What to work on: For the records below, give the number of lines in which "augustus" appears, and add nothing else.

Records for the task:
== == ==

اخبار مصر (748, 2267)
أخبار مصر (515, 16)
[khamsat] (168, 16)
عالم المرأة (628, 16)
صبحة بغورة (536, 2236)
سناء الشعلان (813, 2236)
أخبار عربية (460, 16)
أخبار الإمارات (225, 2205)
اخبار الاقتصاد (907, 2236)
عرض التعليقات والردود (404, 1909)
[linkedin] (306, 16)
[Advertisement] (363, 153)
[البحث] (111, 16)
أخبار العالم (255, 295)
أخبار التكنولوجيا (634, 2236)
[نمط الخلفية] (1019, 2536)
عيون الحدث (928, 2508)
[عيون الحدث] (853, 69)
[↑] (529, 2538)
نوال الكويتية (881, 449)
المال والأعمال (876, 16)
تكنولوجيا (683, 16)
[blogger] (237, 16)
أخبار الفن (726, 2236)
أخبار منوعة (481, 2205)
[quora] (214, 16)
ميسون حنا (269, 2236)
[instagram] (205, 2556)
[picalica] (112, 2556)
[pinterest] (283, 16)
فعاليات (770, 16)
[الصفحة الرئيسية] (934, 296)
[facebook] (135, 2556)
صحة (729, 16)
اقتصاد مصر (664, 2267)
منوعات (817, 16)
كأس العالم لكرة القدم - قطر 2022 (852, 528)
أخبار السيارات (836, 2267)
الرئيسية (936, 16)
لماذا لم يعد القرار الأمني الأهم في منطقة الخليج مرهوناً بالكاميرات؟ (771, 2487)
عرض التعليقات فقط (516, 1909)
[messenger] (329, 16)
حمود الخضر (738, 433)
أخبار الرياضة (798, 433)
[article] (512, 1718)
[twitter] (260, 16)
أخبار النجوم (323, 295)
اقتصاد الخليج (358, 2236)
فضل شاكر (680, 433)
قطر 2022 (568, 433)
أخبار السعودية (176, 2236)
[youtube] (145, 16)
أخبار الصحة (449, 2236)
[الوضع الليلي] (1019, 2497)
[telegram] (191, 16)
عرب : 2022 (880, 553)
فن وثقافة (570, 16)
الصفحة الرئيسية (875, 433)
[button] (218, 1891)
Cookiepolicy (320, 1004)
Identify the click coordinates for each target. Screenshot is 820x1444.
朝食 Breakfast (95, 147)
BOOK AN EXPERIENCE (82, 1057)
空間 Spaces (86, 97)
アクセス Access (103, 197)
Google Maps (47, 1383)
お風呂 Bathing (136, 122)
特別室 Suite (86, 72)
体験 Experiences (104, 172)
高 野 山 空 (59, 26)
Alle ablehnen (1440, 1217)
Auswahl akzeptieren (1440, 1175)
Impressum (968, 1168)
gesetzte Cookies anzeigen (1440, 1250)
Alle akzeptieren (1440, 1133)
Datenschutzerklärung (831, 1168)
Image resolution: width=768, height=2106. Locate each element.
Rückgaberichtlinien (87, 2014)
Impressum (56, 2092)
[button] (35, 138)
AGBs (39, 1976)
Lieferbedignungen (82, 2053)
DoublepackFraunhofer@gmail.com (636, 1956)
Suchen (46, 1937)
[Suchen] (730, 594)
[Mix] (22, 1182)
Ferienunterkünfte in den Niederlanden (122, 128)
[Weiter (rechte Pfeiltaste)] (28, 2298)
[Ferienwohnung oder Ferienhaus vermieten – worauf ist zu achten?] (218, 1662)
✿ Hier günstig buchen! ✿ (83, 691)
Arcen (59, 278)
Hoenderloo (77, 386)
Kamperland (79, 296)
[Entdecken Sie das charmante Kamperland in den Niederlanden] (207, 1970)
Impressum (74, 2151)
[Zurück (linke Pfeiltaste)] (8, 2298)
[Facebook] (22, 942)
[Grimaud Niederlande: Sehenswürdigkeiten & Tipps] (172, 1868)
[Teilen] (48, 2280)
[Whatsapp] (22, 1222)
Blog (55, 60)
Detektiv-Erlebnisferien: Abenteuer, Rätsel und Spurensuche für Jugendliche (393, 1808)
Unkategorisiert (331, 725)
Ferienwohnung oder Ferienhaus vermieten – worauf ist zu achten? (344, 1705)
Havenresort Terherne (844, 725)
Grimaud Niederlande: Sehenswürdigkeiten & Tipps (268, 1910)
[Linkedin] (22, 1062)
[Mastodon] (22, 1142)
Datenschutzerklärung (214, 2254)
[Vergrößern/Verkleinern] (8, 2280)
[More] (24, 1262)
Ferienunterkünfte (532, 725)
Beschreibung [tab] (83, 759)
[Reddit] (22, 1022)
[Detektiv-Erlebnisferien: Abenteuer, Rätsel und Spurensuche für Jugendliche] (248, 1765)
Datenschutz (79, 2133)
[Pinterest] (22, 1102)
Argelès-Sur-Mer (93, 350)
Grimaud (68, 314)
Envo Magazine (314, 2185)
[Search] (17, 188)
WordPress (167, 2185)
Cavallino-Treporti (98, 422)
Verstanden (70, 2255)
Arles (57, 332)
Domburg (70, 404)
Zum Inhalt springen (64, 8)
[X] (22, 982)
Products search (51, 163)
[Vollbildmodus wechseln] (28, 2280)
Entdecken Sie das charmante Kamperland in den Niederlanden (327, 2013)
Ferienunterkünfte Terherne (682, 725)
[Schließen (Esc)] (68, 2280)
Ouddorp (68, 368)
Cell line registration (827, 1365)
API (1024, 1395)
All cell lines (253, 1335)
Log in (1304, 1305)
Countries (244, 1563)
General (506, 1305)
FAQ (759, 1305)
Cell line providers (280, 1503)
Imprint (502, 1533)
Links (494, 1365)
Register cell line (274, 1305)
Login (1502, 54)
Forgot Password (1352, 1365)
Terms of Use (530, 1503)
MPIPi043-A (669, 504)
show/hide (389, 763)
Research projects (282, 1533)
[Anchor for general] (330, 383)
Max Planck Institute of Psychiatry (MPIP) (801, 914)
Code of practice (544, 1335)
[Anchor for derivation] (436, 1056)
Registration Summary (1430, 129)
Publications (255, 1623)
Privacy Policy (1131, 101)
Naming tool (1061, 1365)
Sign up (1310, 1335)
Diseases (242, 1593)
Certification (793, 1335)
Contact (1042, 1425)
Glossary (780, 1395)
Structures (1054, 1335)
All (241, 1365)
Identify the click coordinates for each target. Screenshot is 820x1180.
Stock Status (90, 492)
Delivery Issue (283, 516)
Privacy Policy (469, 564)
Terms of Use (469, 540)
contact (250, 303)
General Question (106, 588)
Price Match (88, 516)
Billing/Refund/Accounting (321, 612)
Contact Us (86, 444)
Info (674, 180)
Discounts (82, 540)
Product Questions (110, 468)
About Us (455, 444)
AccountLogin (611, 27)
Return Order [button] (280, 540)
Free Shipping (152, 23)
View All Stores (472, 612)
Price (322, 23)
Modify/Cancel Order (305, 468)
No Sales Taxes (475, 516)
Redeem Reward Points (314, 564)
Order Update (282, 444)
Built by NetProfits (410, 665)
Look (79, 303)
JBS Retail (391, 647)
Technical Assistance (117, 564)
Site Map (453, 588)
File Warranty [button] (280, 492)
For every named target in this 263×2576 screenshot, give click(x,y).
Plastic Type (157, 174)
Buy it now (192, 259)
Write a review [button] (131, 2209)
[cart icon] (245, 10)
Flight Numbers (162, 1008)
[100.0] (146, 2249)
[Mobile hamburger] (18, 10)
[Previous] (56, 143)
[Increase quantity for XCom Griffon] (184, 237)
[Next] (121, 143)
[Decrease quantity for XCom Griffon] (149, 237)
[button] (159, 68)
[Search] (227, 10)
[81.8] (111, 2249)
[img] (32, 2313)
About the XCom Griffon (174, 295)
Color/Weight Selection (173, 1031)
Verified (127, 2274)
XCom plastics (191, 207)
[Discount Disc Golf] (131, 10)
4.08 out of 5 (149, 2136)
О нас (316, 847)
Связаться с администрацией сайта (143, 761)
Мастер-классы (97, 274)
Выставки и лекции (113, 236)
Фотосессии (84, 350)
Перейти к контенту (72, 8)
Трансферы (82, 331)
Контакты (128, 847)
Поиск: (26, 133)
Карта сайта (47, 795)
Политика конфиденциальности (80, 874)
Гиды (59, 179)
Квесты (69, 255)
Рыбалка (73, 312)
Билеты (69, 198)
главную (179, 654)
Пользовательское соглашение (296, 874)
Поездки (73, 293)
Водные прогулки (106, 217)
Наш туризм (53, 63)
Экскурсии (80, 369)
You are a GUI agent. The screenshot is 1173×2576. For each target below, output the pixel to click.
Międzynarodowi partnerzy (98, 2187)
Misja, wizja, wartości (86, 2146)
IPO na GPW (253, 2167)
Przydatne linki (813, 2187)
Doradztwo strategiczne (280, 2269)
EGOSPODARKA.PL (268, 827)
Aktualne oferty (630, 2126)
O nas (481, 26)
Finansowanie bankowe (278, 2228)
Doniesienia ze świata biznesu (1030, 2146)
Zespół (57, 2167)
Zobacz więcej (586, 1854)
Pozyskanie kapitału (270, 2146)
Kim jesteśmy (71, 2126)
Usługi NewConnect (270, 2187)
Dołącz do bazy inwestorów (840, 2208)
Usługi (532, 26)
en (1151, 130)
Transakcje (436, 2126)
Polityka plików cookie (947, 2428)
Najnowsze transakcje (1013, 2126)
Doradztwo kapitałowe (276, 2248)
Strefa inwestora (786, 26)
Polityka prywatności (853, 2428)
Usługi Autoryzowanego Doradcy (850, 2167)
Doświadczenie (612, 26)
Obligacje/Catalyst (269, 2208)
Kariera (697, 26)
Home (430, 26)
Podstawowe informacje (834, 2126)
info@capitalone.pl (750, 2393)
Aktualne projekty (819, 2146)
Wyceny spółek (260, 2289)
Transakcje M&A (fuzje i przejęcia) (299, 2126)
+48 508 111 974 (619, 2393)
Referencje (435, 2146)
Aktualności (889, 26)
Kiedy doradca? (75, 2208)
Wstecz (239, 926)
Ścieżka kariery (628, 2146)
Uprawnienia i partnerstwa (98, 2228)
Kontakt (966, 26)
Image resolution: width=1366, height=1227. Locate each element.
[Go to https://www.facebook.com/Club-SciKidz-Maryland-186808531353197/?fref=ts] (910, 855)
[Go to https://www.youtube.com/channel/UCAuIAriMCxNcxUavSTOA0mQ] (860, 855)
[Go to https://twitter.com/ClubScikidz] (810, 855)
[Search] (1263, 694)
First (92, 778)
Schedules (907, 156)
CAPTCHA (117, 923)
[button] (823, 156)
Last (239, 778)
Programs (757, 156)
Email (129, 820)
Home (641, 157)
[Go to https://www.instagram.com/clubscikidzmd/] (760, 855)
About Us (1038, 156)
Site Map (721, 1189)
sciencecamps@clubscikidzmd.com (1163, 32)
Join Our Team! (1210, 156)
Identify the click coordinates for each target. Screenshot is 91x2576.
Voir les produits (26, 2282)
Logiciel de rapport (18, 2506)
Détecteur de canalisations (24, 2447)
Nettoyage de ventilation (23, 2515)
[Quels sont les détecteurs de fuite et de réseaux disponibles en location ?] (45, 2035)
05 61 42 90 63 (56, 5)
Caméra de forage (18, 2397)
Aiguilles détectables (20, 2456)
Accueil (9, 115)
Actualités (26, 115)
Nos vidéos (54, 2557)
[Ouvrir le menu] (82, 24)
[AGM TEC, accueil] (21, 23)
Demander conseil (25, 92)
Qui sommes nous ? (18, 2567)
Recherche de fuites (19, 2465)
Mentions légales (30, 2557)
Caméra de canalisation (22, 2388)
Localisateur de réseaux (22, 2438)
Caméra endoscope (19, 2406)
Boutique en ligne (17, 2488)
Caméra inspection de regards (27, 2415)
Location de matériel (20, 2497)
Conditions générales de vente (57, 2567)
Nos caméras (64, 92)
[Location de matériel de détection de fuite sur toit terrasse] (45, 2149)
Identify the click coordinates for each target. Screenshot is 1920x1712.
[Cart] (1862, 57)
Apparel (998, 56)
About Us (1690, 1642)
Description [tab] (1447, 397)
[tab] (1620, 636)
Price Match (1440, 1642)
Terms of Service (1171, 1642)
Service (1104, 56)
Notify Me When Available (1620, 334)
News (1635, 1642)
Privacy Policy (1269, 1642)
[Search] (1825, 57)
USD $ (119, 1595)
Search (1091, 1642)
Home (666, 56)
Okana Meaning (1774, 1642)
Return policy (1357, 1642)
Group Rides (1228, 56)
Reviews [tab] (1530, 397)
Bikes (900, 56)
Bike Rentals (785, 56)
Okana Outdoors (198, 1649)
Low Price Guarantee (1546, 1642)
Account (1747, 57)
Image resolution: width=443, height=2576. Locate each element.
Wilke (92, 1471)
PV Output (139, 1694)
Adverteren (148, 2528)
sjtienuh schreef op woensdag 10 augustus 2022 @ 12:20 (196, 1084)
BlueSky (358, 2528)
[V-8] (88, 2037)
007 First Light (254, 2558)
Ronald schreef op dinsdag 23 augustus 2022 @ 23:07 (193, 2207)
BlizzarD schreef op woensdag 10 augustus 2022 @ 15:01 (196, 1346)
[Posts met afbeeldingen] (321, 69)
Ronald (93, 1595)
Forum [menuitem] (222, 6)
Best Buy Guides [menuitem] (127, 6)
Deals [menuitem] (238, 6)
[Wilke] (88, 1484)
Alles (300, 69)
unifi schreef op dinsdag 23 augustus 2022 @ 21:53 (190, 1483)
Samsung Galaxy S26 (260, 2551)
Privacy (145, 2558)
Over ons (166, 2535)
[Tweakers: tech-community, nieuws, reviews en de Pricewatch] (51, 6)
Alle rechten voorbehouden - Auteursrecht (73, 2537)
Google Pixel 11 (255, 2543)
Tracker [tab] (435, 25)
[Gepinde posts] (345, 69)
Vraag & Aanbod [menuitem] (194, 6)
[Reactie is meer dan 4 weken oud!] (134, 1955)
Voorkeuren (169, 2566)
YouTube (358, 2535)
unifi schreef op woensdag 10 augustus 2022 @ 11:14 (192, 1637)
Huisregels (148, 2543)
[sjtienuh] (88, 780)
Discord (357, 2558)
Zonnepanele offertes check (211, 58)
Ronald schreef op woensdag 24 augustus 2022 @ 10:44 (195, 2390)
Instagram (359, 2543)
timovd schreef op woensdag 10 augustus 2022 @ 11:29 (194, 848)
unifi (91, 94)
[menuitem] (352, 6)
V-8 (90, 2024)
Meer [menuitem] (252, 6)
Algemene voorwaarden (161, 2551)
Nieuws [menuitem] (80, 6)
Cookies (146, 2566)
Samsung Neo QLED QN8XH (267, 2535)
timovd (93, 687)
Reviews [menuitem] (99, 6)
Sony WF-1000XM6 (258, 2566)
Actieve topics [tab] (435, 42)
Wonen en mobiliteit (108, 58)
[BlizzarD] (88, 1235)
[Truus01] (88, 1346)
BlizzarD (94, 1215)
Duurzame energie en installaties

== == ==

Exercise answer: 7